=== EXCERPT PROVIDED ===

══════

Overseas, athletes play in arenas. 

“Everywhere else I’ve been for hockey they have hockey arenas. We obviously play here and it’s just a skating rink, but it’s not like that there. They don’t just do skating for fun, they just do hockey,” Taylor said. 

The practice was needed to help compete internationally as Team USA doesn’t afford the same amount of funding to its roller hockey team as other countries do, meaning the team itself can’t practice together as often as other teams. 

“A lot of these other national teams, they’re either from smaller countries where the whole team pretty much lives in one city or they have better funding. I know like Colombia and Chile, I’m pretty sure they usually fly to the location of the tournament like a month prior, whether it’s the men’s or the women’s or the juniors, and they train together,” Taylor said. 

The next roller hockey tournament Team USA plans on competing will be in Italy in 2024, and Taylor added there are plans to try to have the team meet up in Colorado before for full team practices. 

“If we go through with that I think we could do a lot better,” Taylor said. 

At the most recent tournament in Argentina, Team USA dominated its division, though it was a lower division. The team defeated other international teams from Egypt, Uruguay, Mexico, South Africa and New Zealand. Aside from winning the Challengers Cup, the team earned the opportunity to move up to a higher division at the next tournament.

══════

=== DATA PROVIDED ===
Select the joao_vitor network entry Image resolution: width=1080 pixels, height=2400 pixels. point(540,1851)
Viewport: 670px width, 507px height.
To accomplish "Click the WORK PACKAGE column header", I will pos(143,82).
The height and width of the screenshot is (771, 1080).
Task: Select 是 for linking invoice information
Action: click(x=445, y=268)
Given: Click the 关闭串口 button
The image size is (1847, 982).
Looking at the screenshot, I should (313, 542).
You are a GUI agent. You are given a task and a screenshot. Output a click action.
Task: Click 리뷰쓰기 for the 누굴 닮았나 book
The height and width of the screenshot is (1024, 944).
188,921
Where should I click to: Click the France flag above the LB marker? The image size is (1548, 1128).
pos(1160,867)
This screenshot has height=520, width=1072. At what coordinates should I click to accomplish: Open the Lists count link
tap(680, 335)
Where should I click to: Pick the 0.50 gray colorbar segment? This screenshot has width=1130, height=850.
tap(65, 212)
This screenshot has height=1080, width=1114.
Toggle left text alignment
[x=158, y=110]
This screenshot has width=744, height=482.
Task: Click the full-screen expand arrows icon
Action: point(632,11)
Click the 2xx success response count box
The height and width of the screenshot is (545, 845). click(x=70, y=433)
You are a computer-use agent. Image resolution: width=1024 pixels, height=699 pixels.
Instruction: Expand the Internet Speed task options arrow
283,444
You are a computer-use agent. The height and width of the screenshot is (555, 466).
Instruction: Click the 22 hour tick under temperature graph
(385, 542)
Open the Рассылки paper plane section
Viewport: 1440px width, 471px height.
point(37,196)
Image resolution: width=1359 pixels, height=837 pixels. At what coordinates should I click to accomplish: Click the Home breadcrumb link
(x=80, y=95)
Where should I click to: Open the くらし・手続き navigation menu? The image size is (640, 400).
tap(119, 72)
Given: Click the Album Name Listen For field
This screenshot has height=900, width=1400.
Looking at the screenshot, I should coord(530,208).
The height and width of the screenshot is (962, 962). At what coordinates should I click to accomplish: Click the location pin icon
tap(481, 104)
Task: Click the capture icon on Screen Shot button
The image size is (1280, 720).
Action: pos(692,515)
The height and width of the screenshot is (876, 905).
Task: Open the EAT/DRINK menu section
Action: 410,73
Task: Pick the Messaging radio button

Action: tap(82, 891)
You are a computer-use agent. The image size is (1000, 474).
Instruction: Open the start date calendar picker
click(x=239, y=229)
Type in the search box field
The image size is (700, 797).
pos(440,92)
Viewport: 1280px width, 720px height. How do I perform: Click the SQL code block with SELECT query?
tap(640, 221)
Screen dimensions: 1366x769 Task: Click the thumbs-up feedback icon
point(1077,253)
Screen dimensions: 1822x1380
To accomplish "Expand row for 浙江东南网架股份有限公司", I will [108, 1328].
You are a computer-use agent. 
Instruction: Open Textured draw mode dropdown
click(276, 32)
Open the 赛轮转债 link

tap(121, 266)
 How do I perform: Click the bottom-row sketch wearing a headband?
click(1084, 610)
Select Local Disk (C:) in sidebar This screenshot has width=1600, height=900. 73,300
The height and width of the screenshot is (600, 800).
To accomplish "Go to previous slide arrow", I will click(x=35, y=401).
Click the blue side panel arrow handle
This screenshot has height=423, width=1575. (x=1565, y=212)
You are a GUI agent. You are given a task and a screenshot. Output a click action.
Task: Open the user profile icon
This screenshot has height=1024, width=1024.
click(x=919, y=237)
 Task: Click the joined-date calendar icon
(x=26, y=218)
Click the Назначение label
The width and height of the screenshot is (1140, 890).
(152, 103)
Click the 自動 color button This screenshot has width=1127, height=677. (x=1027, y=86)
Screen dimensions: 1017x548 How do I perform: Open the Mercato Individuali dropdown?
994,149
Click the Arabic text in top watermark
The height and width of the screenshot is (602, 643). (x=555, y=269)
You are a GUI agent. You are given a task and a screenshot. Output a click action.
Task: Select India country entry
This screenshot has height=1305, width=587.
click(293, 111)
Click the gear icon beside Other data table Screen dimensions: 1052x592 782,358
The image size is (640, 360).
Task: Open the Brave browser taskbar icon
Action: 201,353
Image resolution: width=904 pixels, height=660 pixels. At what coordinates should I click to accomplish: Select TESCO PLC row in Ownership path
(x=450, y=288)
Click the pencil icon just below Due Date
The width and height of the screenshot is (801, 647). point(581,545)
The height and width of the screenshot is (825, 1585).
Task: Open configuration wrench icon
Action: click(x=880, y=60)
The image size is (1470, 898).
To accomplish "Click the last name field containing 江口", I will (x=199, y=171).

══════

Continue the article about Team USA's roller hockey team, starting after its last sentence.

=== THE ANSWER ===
“It was crazy to win the whole division. We got a lot of popularity from that and just being able to hold the trophy up as a team and celebrate was an amazing  feeling,” Taylor said. 

Despite being far from local, Taylor and his teammates were adored by the locals who loved the sport, with fans even cheering for them in the streets. 

“They would walk down the streets and people would just start yelling ‘USA USA’, just going out and getting dinner. USA is big there even though they were in the lower division, they love USA players,” Locy said. 

Strangers would walk up to them at restaurants to ask to take pictures with them. 

“San Juan is the biggest place for roller hockey in the world. Going there and being part of a national team you feel like a celebrity,” Taylor said. 

For Locy, it was also a point of pride to see her son compete for Team USA. 

“Seeing your son in USA gear and hearing the national anthem, you get emotional,” Locy said. 

She added that even just being with the team in Argentina people would ask for her autograph too, though she would just sign it as “team mom.” 

This was the first time Taylor had played on the adult team, as he recently became too old to play for the juniors team. 

Seeing the popularity the sport already has abroad, Taylor is now aiming to grow its popularity in the United States.


The Centralia Sharks

In October, Taylor helped bring back the Centralia Sharks, a local roller hockey club that meets every Saturday morning from 8:30 to 10:30 at the Centralia Rollerdrome for practice sessions. The club was forced to stop holding practices during COVID-19 but Taylor, along with Team USA teammate and Centralian Corbin Gross and Team USA coach Brian Stallman, restarted it. 

They hope to help foster the sport’s popularity locally and get more kids playing it at a younger age.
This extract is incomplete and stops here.